REQUIRED ACTION:
Copy, from the entries below, each line where the word "Given" can be found.

DATA TO PROCESS:
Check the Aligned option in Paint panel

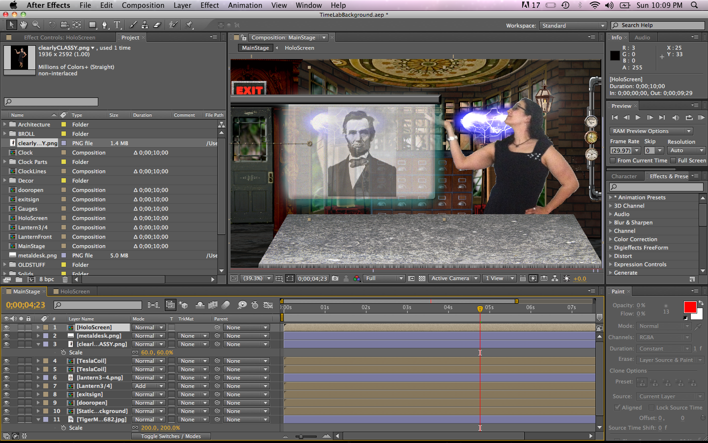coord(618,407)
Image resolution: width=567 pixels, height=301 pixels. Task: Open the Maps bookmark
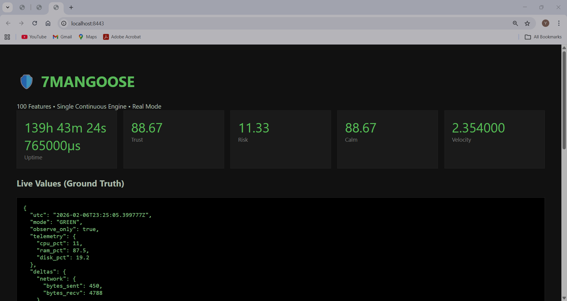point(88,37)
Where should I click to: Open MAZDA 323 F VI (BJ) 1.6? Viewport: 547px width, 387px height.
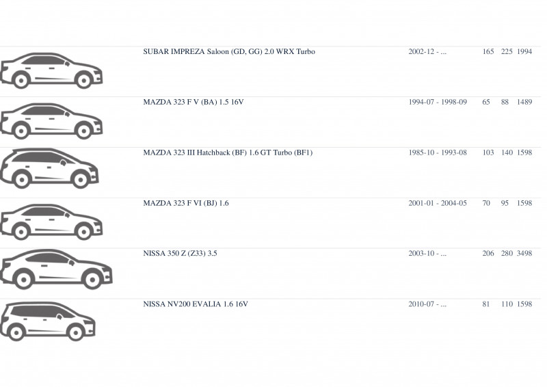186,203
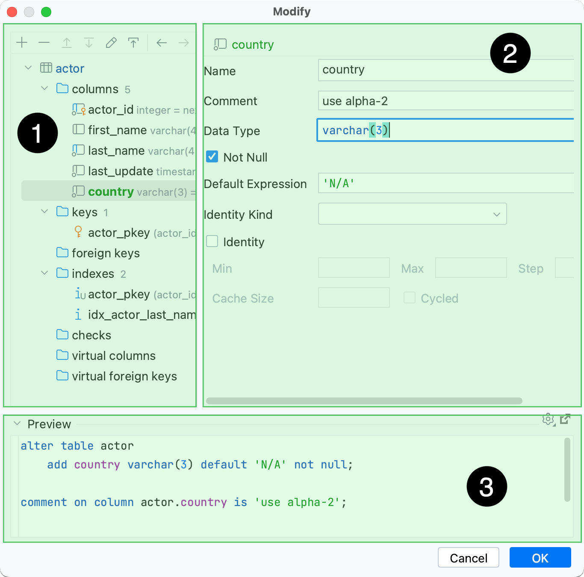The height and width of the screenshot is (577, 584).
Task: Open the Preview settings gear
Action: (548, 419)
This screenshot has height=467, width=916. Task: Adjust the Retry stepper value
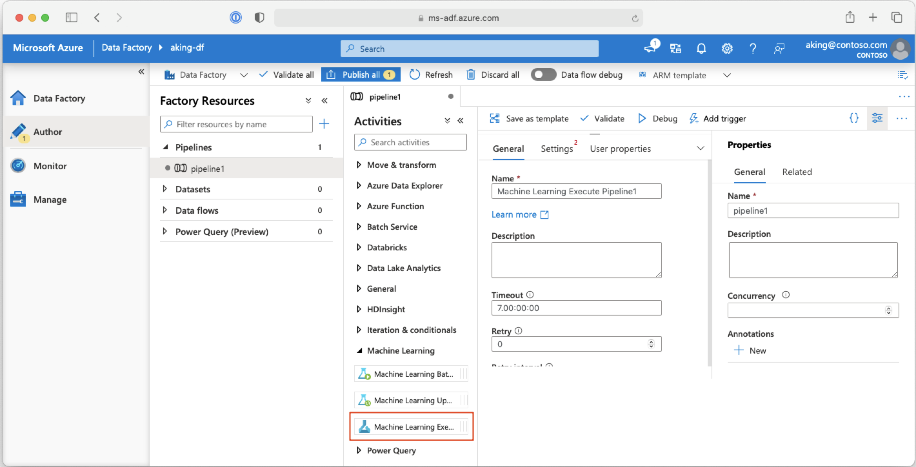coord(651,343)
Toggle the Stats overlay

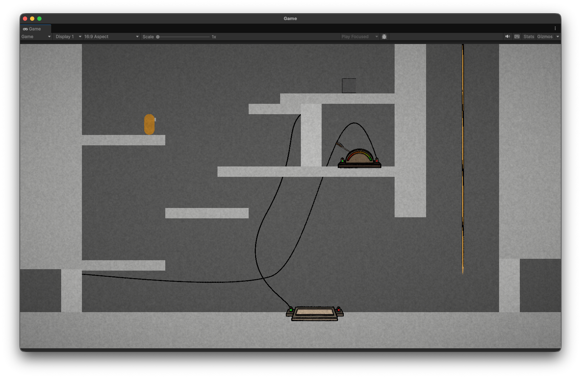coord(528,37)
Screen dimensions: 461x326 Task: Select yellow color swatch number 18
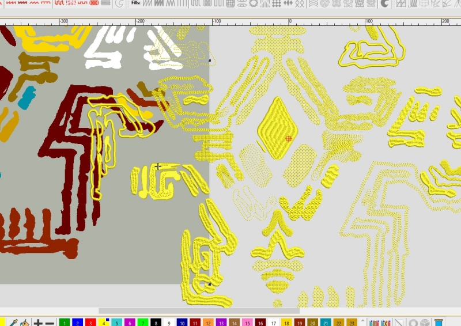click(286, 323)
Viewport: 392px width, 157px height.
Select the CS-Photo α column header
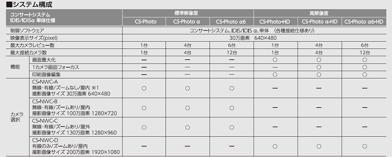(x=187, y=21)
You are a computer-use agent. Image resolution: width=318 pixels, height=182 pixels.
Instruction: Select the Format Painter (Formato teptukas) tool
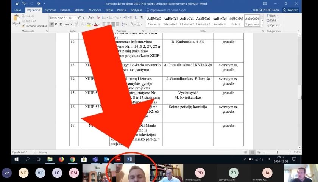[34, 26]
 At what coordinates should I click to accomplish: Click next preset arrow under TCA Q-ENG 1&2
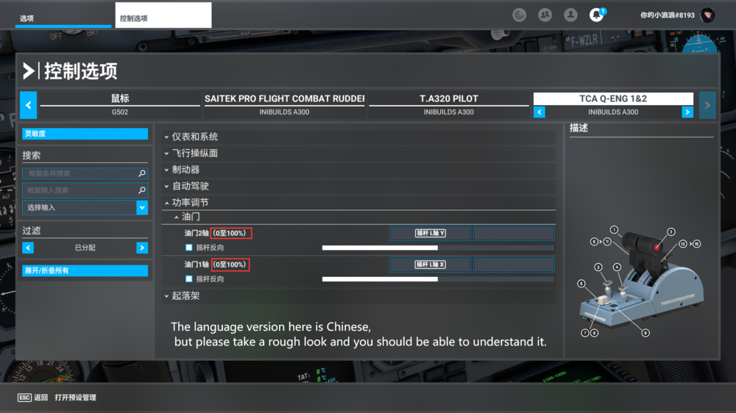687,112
---
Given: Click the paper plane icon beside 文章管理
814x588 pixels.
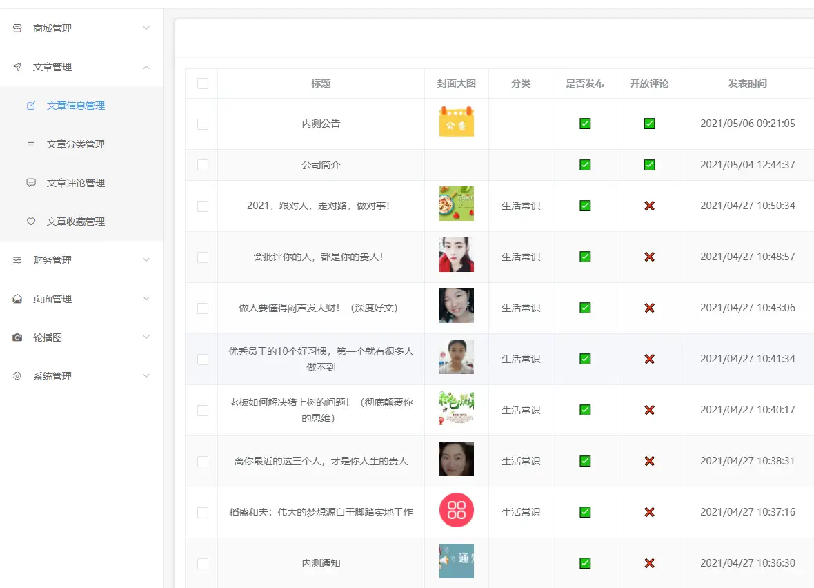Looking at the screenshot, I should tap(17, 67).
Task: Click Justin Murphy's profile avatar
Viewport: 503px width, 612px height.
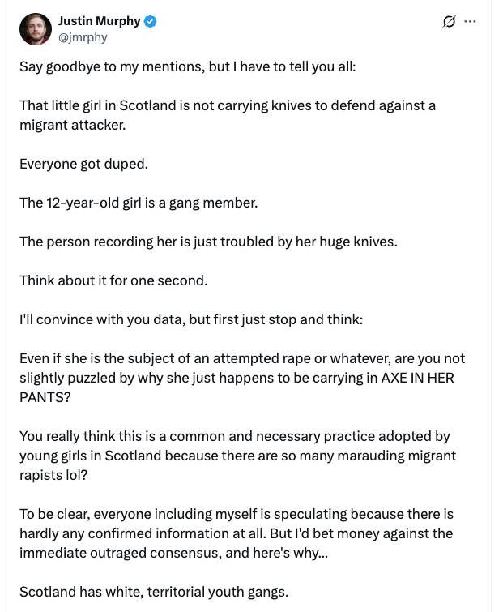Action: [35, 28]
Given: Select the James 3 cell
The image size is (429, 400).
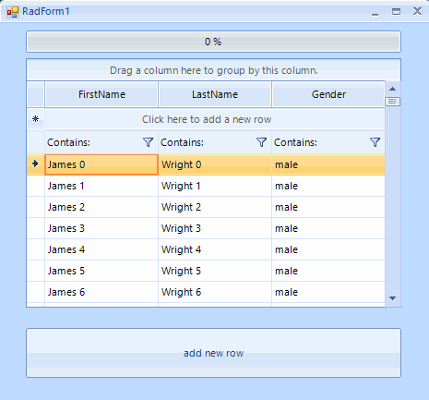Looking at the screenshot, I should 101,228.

YOUR SOLUTION:
Given: Click the paper plane icon beside 文章管理
Given: Select the James 3 cell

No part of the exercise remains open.